- WHAT YOU WILL DO -
All lines from the first line of the material up to and including the line with "[Open Header Drawer] (11, 31)" must be copied exactly, and no others.

- DATA FOR REVIEW -
────

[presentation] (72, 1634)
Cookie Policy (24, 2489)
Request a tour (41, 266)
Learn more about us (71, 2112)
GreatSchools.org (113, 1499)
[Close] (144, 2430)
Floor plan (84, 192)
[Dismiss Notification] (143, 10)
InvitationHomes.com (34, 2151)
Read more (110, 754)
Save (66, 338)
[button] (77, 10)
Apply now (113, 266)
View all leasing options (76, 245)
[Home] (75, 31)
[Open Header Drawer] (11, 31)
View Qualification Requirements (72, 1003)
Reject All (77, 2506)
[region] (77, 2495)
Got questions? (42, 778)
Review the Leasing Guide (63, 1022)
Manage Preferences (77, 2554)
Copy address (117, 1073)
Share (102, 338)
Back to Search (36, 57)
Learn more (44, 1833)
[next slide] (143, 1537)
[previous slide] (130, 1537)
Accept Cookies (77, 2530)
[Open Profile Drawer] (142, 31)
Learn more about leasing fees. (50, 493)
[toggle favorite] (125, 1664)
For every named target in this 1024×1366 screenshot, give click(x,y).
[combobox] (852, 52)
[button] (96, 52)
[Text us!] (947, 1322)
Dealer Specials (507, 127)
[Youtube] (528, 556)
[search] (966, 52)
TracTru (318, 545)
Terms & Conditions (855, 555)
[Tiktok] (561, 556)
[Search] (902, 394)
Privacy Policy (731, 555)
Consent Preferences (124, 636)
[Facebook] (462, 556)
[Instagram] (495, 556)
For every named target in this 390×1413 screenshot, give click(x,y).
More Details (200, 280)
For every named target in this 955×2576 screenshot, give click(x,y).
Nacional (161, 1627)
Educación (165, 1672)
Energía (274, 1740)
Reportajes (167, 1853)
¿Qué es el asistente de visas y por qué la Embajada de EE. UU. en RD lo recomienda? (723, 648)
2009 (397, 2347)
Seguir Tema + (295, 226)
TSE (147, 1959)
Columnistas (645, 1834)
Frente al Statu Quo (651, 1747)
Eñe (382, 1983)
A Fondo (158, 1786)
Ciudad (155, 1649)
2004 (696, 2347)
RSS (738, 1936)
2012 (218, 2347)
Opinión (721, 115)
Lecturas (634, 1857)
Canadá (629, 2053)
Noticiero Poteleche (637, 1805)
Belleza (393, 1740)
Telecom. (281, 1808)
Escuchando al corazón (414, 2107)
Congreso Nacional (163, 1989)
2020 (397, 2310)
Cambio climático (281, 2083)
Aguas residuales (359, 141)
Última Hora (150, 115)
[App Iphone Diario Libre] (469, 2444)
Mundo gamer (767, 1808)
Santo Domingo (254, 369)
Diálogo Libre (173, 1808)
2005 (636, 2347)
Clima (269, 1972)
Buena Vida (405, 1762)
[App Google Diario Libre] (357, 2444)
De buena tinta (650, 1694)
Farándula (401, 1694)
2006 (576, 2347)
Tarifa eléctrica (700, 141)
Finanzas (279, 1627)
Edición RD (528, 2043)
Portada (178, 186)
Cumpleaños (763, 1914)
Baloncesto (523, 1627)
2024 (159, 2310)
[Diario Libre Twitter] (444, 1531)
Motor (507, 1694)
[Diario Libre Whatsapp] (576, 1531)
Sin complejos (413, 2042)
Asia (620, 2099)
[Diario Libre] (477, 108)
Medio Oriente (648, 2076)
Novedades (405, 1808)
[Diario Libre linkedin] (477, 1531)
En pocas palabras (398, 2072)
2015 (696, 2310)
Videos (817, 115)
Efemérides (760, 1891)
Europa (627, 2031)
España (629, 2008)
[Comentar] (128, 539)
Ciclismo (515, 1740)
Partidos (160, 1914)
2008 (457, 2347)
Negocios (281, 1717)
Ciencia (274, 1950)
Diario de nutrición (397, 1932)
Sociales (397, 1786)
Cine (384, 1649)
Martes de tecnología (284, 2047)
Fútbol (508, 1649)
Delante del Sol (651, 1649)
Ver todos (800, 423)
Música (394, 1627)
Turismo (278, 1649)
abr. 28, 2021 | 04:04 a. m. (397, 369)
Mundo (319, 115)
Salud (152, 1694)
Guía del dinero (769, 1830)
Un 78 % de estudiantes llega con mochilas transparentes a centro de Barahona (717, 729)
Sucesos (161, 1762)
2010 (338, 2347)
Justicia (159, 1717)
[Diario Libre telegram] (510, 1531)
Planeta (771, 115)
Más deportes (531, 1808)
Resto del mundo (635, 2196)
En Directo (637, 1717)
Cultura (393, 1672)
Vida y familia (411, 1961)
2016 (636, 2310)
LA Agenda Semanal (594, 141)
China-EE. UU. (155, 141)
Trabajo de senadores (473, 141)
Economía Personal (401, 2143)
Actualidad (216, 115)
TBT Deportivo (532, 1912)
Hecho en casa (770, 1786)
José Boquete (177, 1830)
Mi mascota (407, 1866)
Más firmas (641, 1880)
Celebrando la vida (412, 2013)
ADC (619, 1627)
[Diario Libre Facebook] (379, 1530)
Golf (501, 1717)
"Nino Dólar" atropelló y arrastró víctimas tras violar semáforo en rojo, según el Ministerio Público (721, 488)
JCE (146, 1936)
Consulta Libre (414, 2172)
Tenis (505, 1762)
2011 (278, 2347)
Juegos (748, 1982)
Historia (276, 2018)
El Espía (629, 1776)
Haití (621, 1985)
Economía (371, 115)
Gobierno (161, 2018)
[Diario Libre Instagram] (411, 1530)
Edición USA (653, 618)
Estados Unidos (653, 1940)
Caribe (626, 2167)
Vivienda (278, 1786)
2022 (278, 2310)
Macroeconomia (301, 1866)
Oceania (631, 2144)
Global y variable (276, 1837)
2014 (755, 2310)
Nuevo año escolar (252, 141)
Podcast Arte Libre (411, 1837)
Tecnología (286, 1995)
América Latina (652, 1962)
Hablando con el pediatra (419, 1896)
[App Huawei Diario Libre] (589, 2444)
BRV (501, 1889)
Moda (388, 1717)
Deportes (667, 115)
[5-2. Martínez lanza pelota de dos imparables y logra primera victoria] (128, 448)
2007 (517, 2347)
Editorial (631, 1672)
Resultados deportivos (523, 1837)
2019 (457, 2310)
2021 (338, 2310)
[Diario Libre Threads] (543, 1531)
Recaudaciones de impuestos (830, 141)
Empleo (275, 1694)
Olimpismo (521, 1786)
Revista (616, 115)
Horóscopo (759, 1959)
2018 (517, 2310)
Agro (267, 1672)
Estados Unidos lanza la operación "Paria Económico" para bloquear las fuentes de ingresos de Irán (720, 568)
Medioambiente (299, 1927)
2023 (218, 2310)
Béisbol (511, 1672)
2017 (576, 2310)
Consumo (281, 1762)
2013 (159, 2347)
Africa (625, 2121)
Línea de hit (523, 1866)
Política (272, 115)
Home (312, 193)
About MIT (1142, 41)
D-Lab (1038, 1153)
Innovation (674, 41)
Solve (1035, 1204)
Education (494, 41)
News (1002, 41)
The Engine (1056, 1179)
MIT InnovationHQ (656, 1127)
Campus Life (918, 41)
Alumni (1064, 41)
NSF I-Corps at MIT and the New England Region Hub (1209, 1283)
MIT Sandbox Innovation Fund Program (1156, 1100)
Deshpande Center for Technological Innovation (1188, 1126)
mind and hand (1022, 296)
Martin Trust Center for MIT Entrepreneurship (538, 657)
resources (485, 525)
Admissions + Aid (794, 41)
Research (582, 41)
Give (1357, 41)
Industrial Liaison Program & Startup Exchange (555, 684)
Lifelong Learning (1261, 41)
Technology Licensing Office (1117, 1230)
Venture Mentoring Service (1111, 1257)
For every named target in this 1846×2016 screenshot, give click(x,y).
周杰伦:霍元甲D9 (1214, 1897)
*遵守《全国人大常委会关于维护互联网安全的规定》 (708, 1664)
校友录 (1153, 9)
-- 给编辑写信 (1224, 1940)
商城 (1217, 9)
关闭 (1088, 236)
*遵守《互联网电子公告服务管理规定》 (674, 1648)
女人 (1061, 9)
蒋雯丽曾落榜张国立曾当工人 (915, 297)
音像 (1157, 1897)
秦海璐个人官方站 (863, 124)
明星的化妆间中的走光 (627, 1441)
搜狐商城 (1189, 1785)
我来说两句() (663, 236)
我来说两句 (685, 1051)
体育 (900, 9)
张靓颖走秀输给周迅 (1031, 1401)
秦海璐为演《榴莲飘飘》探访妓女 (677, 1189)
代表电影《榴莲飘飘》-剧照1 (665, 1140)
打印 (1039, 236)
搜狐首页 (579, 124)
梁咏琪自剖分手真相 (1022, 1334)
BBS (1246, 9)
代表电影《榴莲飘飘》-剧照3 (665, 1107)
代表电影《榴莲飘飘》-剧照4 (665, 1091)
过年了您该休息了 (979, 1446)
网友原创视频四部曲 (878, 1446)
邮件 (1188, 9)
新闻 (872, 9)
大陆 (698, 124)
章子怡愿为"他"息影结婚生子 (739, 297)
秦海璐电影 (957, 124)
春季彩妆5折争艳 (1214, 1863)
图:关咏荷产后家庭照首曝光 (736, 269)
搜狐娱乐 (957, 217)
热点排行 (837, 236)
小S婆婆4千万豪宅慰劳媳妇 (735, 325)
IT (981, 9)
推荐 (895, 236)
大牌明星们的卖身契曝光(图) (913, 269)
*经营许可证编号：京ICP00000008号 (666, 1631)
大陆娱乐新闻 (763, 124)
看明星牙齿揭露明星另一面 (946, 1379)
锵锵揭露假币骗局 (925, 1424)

────

- EXERCISE RESULT -
[presentation] (72, 1634)
Cookie Policy (24, 2489)
Request a tour (41, 266)
Learn more about us (71, 2112)
GreatSchools.org (113, 1499)
[Close] (144, 2430)
Floor plan (84, 192)
[Dismiss Notification] (143, 10)
InvitationHomes.com (34, 2151)
Read more (110, 754)
Save (66, 338)
[button] (77, 10)
Apply now (113, 266)
View all leasing options (76, 245)
[Home] (75, 31)
[Open Header Drawer] (11, 31)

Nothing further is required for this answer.